The Atari 2600 was an immensely popular home computer for a decade(ish), but it didn't exactly spark the personal computer revolution. Why? Because it used the iphone software distribution model. You could only buy licensed software (in the form of cartridges) even though technically it was of course a programmable computer. So it was as open as an iphone.

All the actual progress happened on Apple ][, C64, the Radio Shack computers and later the IBM clones. Because, obviously, anyone could write and sell any software they wanted so the market growth went exponential.

A lesson to society, there.

vunderba a day ago | parent | next [-]

> You could only buy licensed software (in the form of cartridges) even though technically it was of course a programmable computer.

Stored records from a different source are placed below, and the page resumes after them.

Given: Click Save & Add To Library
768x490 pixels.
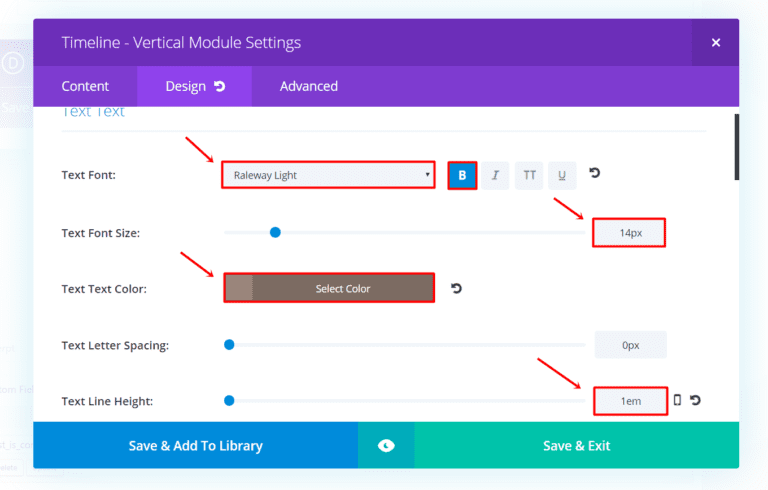Looking at the screenshot, I should [x=195, y=445].
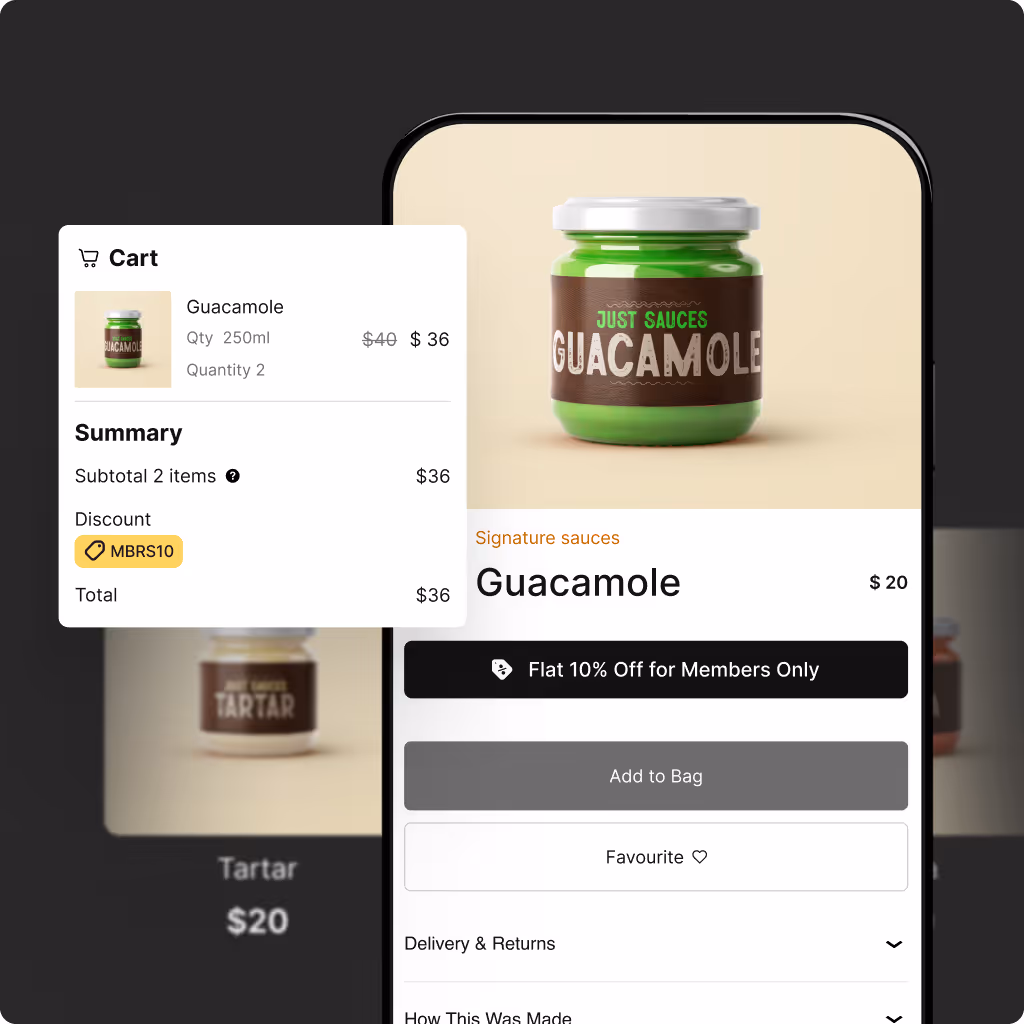Click the shopping cart icon
This screenshot has height=1024, width=1024.
coord(88,258)
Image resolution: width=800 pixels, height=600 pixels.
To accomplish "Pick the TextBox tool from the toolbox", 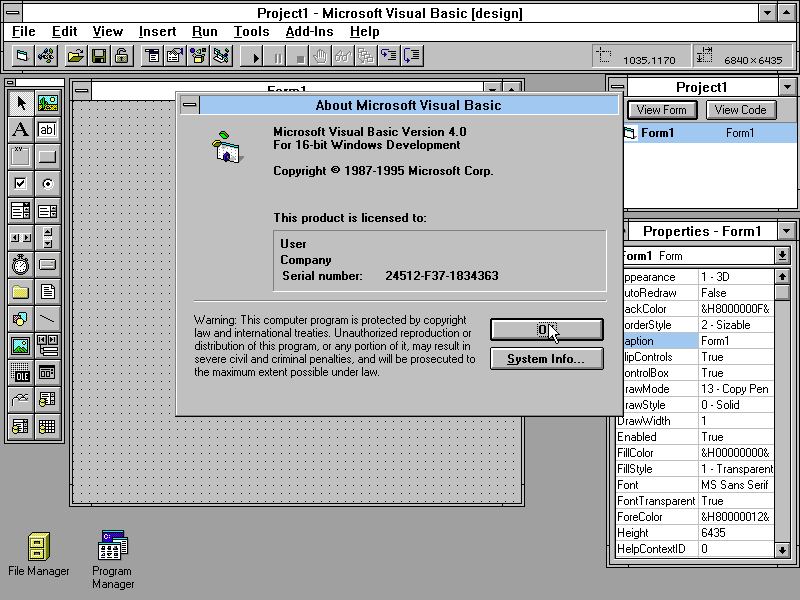I will pyautogui.click(x=46, y=130).
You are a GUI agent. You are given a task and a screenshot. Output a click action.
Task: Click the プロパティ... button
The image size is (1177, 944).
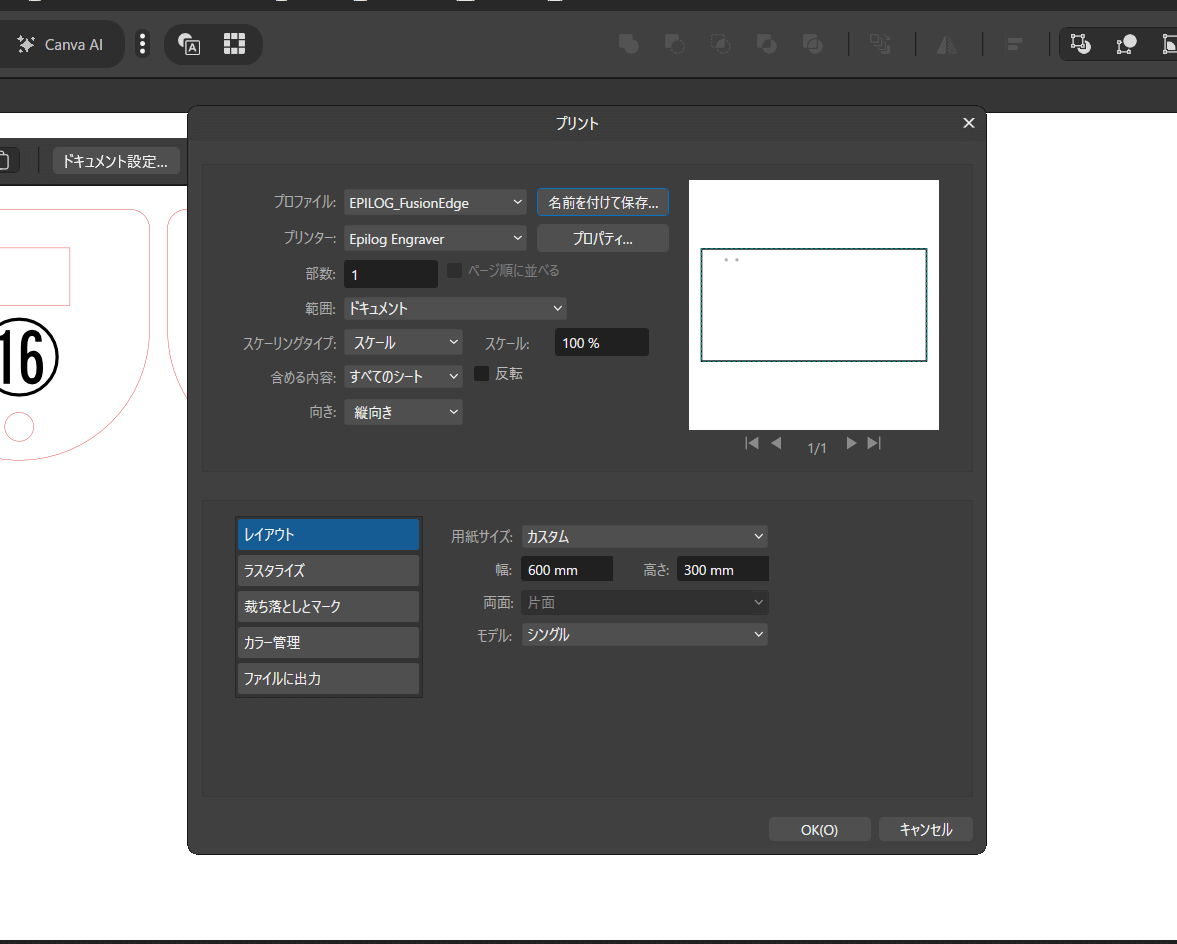click(x=602, y=239)
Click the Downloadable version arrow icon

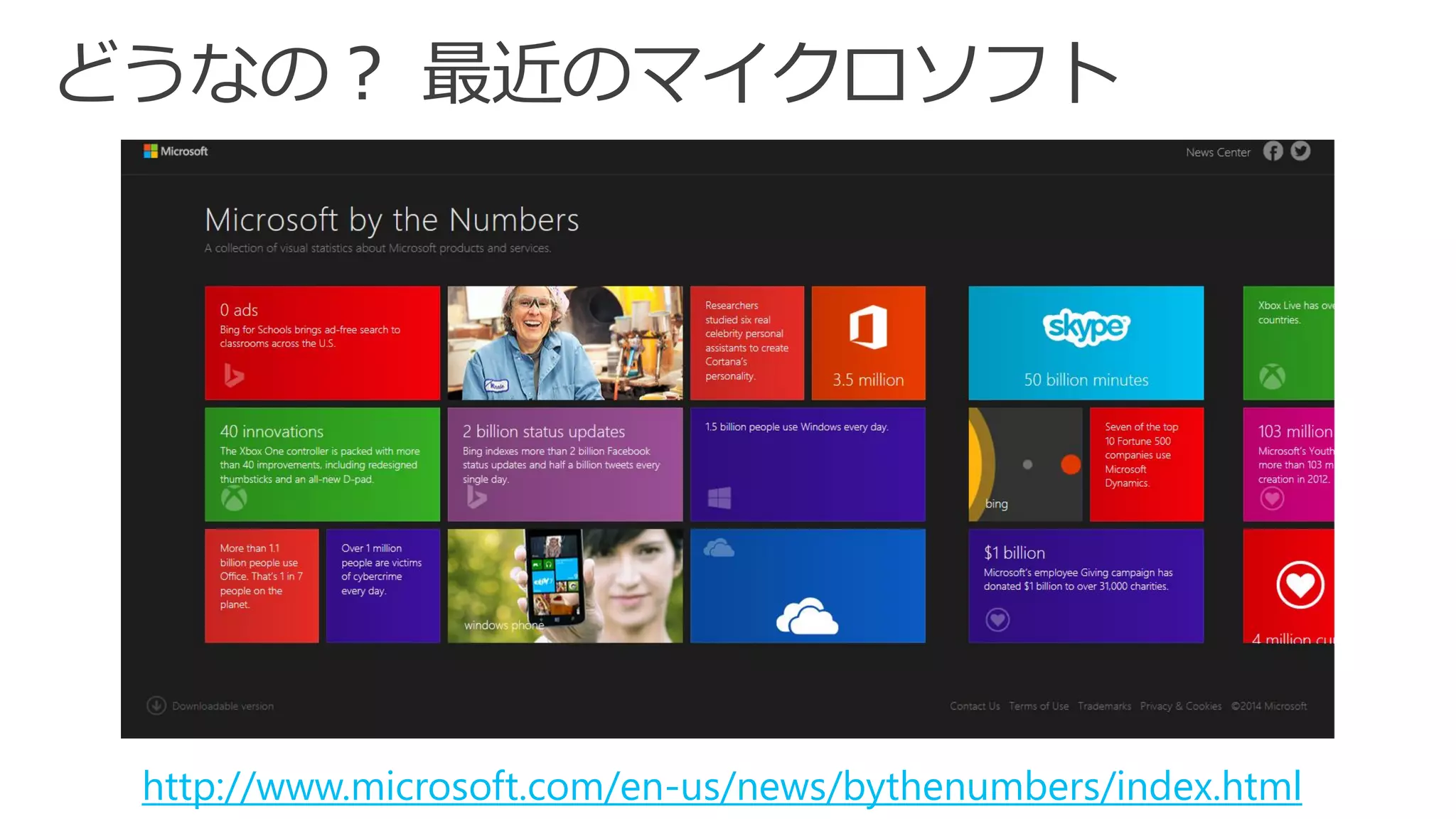click(156, 705)
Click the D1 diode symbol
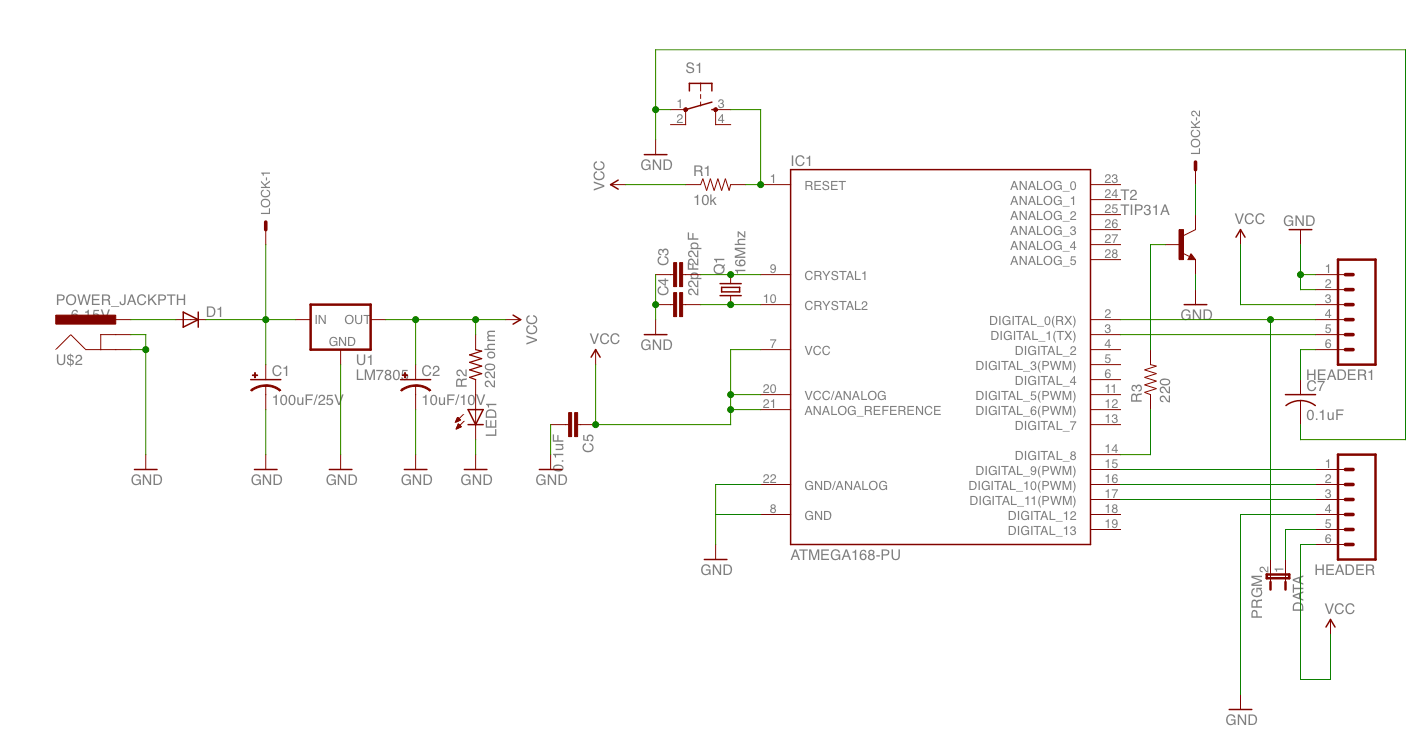 190,320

In fact just the opposite. Activision was one of the first third-party game manufacturers and Atari tried to sue them into the ground for it.

It's widely believed that the massive glut of 3rd party games (with effectively zero quality control) for the 2600 partially contributed to the video game crash of 83 [1].

It's also one of the reasons Nintendo learned from this mistake and enforced everything from limitations around the total number of games a company could produce per year, to the seal of approval, etc. on their Nintendo Entertainment System.

Also having grown up with the Atari 2600 - I don't know anybody who would have described it as home computer. It was a video game console first and foremost. Are you possibly thinking of the Atari ST line? [2]

[1] https://en.wikipedia.org/wiki/Video_game_crash_of_1983

[2] https://en.wikipedia.org/wiki/Atari_8-bit_computers

netsharc a day ago | parent | prev | next [-]

The original iPhone didn't launch with an app store, and they weren't even planning to have one, only to allow big providers like AT&T to write software for it. Jailbreakers and reverse-engineers figured out the API and how to compile apps for the iPhone, and then they figured out they could rent-seek 30% and created a new department in their company that provides them billions of income stream.

queenkjuul a day ago | parent | prev [-]

I don't think that's true. Third parties produced unlicensed 2600 carts in droves. It was Nintendo that enacted strict licensing requirements.

The 2600 just sucked as a computer.

vunderba a day ago | parent [-]

Yeah, I can't imagine ANYONE being able to use a 2600 as a computer. That being said, there was a BASIC programming cart if you were a real masochist.